→ Trecho fornecido
▼

FRUTAS DO CERRADO

João Paulo Tadeu Dias1

O Cerrado ocupa uma área de 204,7 milhões de hectares na região central do Brasil, engloba parte dos estados da Bahia, Distrito Federal, Goiás, Maranhão, Mato Grosso, Mato Grosso do Sul, Minas Gerais, Paraná, Piauí, São Paulo e Tocantins (IBGE, 2004). É uma das mais ricas savanas do planeta, com um grande número de espécies que só ocorrem nesse bioma. Tanto a flora quanto a fauna possuem uma diversidade enorme. A agricultura, se mal conduzida nos Cerrados pode tornar-se uma grande ameaça, tendo em vista que é uma atividade lucrativa e sua expansão é acelerada (Klink, Machado, 2005). Em trabalho realizado por Sano et al. (2008), aproximadamente 39,5% do Cerrado apresentaram algum tipo de uso agrícola da terra, especialmente com pastagens cultivadas e culturas agrícolas, com 26,5 e 10,5%, respectivamente.

▲

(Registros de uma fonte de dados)
▼

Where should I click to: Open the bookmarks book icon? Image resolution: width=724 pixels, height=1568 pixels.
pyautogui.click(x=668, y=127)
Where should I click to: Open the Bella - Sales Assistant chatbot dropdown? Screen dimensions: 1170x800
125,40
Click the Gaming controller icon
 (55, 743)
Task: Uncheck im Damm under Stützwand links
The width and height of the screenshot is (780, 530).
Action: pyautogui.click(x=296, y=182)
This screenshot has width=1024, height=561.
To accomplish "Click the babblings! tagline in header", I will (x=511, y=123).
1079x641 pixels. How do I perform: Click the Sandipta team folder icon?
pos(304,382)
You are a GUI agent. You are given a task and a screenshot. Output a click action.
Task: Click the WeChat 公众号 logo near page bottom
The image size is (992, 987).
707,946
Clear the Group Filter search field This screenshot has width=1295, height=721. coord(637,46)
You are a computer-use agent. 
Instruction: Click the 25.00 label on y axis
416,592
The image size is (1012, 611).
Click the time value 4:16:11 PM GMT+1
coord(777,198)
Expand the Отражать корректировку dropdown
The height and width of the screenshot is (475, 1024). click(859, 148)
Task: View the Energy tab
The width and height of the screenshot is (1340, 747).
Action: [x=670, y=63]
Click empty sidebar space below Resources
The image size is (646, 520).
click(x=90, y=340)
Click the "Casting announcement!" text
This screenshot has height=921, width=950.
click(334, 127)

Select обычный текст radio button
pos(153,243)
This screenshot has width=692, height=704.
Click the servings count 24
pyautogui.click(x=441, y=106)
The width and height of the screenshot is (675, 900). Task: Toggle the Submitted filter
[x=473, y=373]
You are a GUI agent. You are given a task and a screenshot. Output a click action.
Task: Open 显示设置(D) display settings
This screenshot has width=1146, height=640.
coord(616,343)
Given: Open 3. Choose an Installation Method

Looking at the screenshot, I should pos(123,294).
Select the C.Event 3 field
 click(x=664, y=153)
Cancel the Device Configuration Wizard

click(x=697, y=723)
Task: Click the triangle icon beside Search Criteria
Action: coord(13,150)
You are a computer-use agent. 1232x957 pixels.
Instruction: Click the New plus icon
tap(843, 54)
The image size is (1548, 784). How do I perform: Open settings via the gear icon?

▲

→ Ordem de trabalho 1
De acordo com o trecho fornecido, qual é a área ocupada pelo Cerrado?
→ Ordem de trabalho 2
Traduza para o inglês esta frase do trecho fornecido: "Tanto a flora quanto a fauna possuem uma diversidade enorme."
→ Ordem de trabalho 3
Transcreva sem alterações a passagem do trecho fornecido que vai de "O Cerrado ocupa" até "e 10,5%, respectivamente.".

→ Resultado do exercício 1
204,7 milhões de hectares, na região central do Brasil.

→ Resultado do exercício 2
Both the flora and the fauna have enormous diversity.

→ Resultado do exercício 3
O Cerrado ocupa uma área de 204,7 milhões de hectares na região central do Brasil, engloba parte dos estados da Bahia, Distrito Federal, Goiás, Maranhão, Mato Grosso, Mato Grosso do Sul, Minas Gerais, Paraná, Piauí, São Paulo e Tocantins (IBGE, 2004). É uma das mais ricas savanas do planeta, com um grande número de espécies que só ocorrem nesse bioma. Tanto a flora quanto a fauna possuem uma diversidade enorme. A agricultura, se mal conduzida nos Cerrados pode tornar-se uma grande ameaça, tendo em vista que é uma atividade lucrativa e sua expansão é acelerada (Klink, Machado, 2005). Em trabalho realizado por Sano et al. (2008), aproximadamente 39,5% do Cerrado apresentaram algum tipo de uso agrícola da terra, especialmente com pastagens cultivadas e culturas agrícolas, com 26,5 e 10,5%, respectivamente.